(Work required): The required result is a line count: how many lines in this data hold the word "file". Give only that.

(Extracted material):
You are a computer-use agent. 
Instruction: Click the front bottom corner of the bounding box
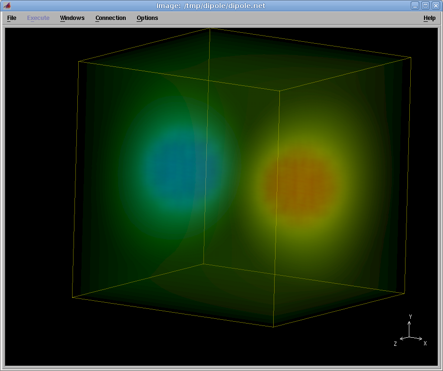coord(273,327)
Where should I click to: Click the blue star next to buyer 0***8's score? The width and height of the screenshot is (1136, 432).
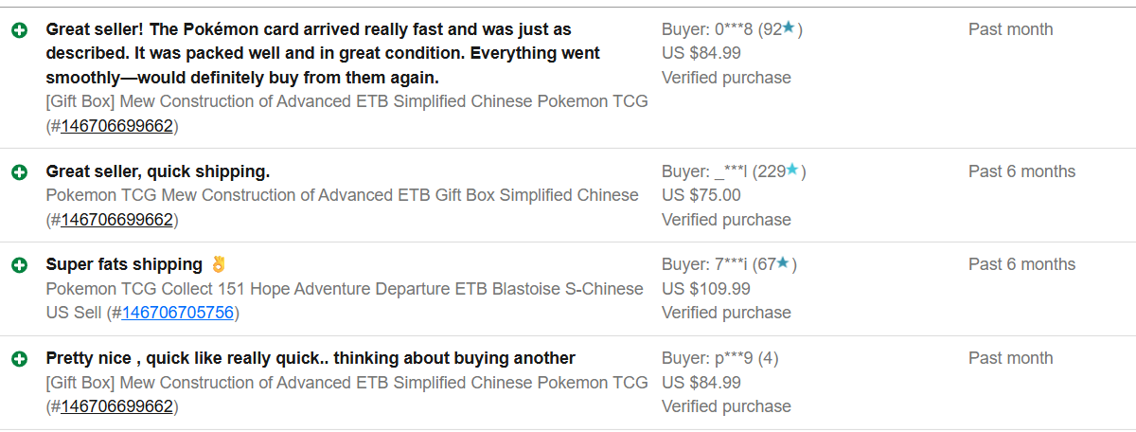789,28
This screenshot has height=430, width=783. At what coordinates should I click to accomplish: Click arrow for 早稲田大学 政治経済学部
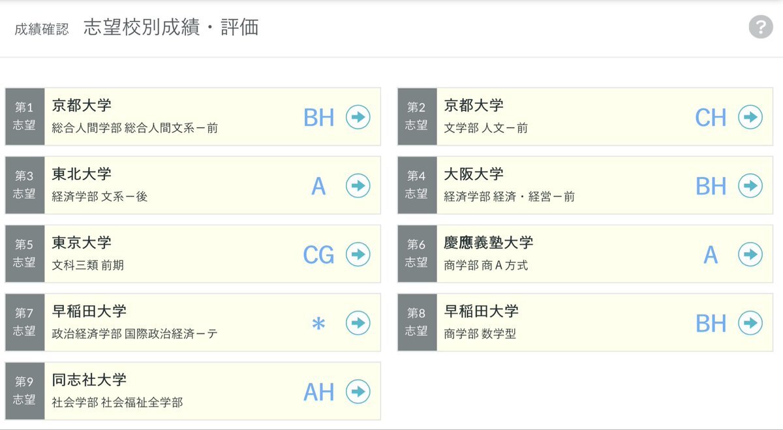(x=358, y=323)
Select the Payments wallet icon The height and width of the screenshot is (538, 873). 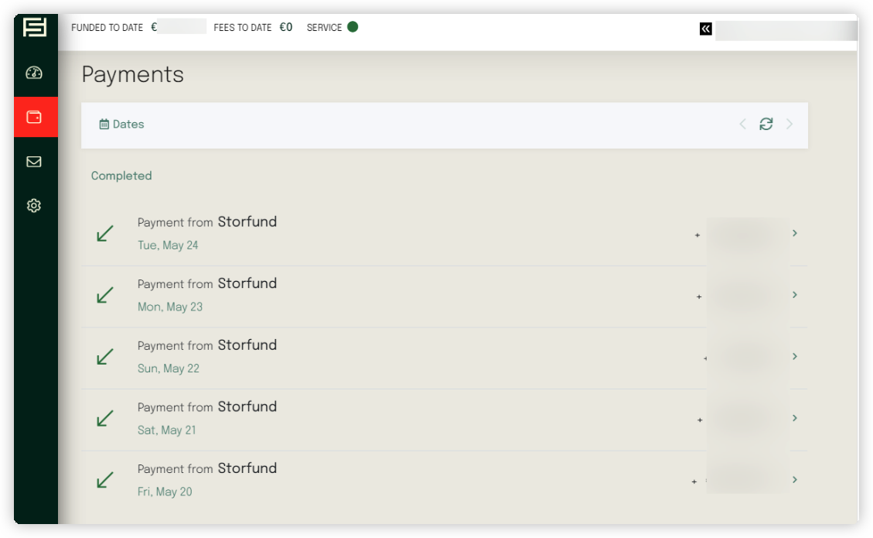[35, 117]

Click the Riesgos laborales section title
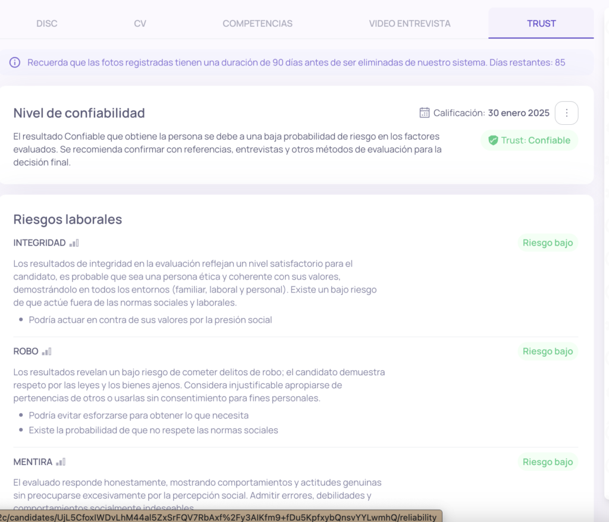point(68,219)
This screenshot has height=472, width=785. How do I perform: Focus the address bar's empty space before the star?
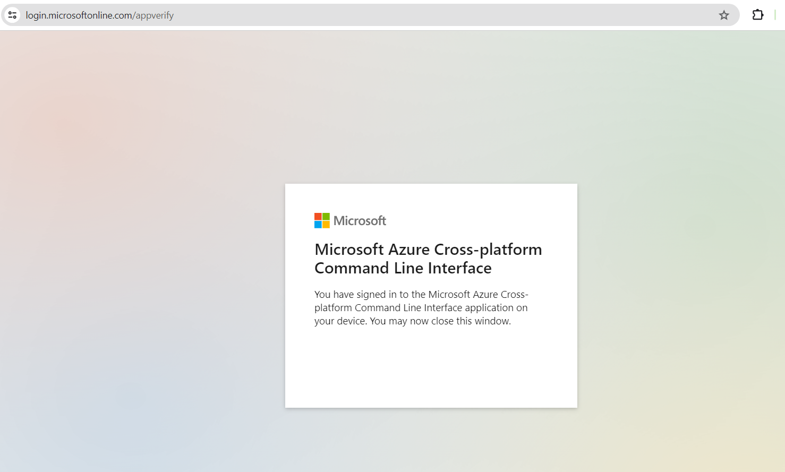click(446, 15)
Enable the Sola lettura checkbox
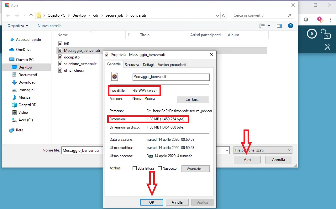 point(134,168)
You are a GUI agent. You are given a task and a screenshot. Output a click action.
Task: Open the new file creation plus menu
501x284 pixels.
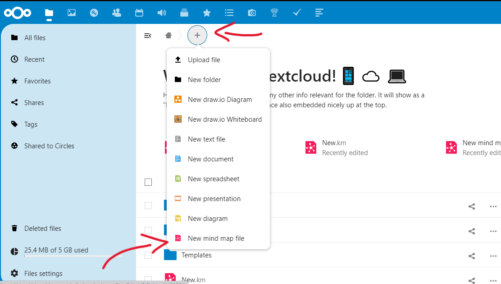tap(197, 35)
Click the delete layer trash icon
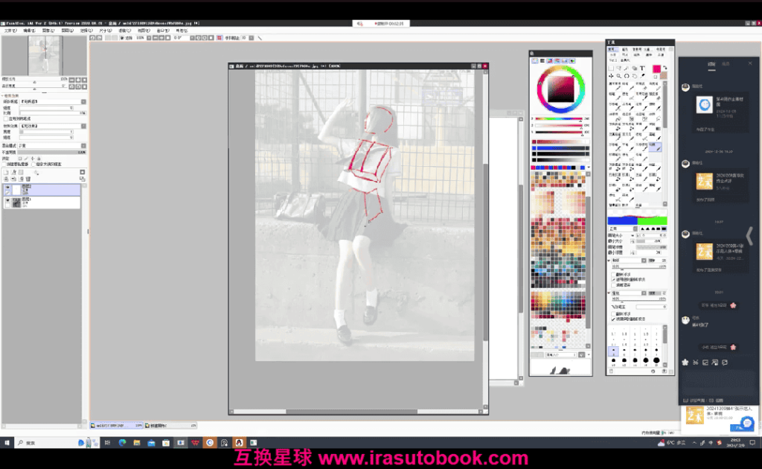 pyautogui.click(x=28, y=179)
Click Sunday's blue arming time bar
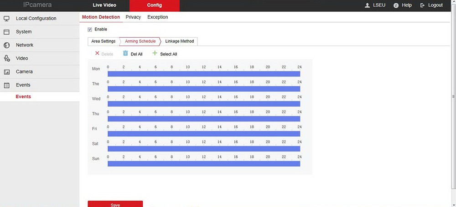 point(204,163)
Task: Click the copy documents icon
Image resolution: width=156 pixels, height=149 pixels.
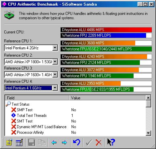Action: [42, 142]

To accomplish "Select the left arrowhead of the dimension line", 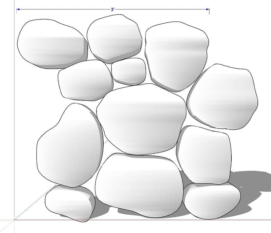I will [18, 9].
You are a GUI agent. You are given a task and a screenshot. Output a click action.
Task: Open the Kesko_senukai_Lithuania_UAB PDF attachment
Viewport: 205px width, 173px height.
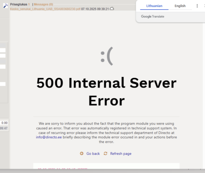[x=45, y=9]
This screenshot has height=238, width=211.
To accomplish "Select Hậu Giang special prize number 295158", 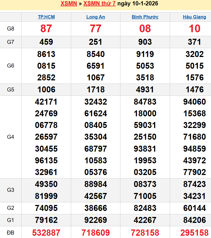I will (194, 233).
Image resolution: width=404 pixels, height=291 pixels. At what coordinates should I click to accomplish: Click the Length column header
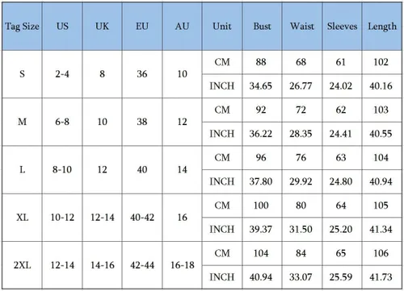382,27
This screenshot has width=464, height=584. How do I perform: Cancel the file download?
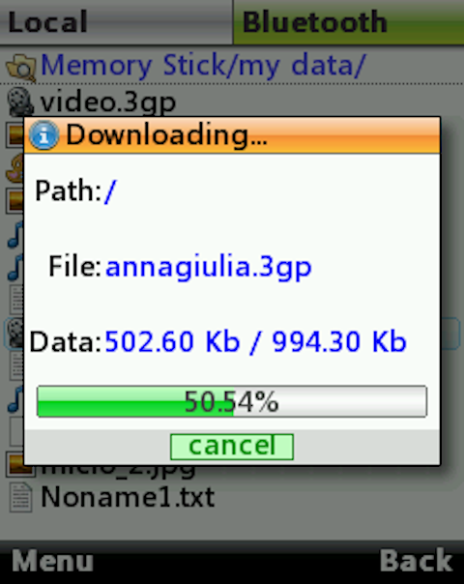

(Output for this exercise): 2